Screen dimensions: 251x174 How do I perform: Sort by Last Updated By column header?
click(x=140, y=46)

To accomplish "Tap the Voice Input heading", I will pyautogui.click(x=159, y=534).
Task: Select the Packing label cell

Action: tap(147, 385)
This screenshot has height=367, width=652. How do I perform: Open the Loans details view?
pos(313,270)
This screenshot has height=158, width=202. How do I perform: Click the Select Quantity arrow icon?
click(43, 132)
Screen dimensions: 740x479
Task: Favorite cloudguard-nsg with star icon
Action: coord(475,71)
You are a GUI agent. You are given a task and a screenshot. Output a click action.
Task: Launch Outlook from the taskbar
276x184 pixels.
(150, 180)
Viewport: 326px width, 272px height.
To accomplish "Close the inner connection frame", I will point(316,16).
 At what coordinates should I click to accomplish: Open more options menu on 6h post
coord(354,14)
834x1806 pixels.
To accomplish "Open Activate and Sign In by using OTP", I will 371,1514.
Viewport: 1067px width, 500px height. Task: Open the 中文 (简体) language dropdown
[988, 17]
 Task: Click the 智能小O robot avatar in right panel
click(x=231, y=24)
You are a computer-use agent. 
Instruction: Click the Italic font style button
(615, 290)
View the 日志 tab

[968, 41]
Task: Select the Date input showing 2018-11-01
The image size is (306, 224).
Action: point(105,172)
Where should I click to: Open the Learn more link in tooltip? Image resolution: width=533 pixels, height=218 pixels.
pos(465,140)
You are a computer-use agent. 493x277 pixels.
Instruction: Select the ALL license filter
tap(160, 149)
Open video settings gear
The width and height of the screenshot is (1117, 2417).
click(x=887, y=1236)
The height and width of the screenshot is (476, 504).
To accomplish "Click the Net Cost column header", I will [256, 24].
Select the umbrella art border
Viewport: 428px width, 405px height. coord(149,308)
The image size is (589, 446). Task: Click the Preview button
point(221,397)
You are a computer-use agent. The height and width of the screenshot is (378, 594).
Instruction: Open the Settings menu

---*---

Lay out all the lines above as a Markdown table with two columns, Row and Line, numbering each row and leaving out blank lines.

* **RESPONSE TO THE EXERCISE**
| Row | Line |
|---|---|
| 1 | Screen dimensions: 251x174 How do I perform: Sort by Last Updated By column header? |
| 2 | click(x=140, y=46) |
| 3 | To accomplish "Tap the Voice Input heading", I will pyautogui.click(x=159, y=534). |
| 4 | Task: Select the Packing label cell |
| 5 | Action: tap(147, 385) |
| 6 | This screenshot has height=367, width=652. How do I perform: Open the Loans details view? |
| 7 | pos(313,270) |
| 8 | This screenshot has height=158, width=202. How do I perform: Click the Select Quantity arrow icon? |
| 9 | click(43, 132) |
| 10 | Screen dimensions: 740x479 |
| 11 | Task: Favorite cloudguard-nsg with star icon |
| 12 | Action: coord(475,71) |
| 13 | You are a GUI agent. You are given a task and a screenshot. Output a click action. |
| 14 | Task: Launch Outlook from the taskbar |
| 15 | 276x184 pixels. |
| 16 | (150, 180) |
| 17 | Viewport: 326px width, 272px height. |
| 18 | To accomplish "Close the inner connection frame", I will point(316,16). |
| 19 |  At what coordinates should I click to accomplish: Open more options menu on 6h post |
| 20 | coord(354,14) |
| 21 | 834x1806 pixels. |
| 22 | To accomplish "Open Activate and Sign In by using OTP", I will 371,1514. |
| 23 | Viewport: 1067px width, 500px height. Task: Open the 中文 (简体) language dropdown |
| 24 | [988, 17] |
| 25 |  Task: Click the 智能小O robot avatar in right panel |
| 26 | click(x=231, y=24) |
| 27 | You are a computer-use agent.  |
| 28 | Instruction: Click the Italic font style button |
| 29 | (615, 290) |
| 30 | View the 日志 tab |
| 31 | [968, 41] |
| 32 | Task: Select the Date input showing 2018-11-01 |
| 33 | The image size is (306, 224). |
| 34 | Action: point(105,172) |
| 35 | Where should I click to: Open the Learn more link in tooltip? Image resolution: width=533 pixels, height=218 pixels. |
| 36 | pos(465,140) |
| 37 | You are a computer-use agent. 493x277 pixels. |
| 38 | Instruction: Select the ALL license filter |
| 39 | tap(160, 149) |
| 40 | Open video settings gear |
| 41 | The width and height of the screenshot is (1117, 2417). |
| 42 | click(x=887, y=1236) |
| 43 | The height and width of the screenshot is (476, 504). |
| 44 | To accomplish "Click the Net Cost column header", I will [256, 24]. |
| 45 | Select the umbrella art border |
| 46 | Viewport: 428px width, 405px height. coord(149,308) |
| 47 | The image size is (589, 446). Task: Click the Preview button |
| 48 | point(221,397) |
| 49 | You are a computer-use agent. The height and width of the screenshot is (378, 594). |
| 50 | Instruction: Open the Settings menu |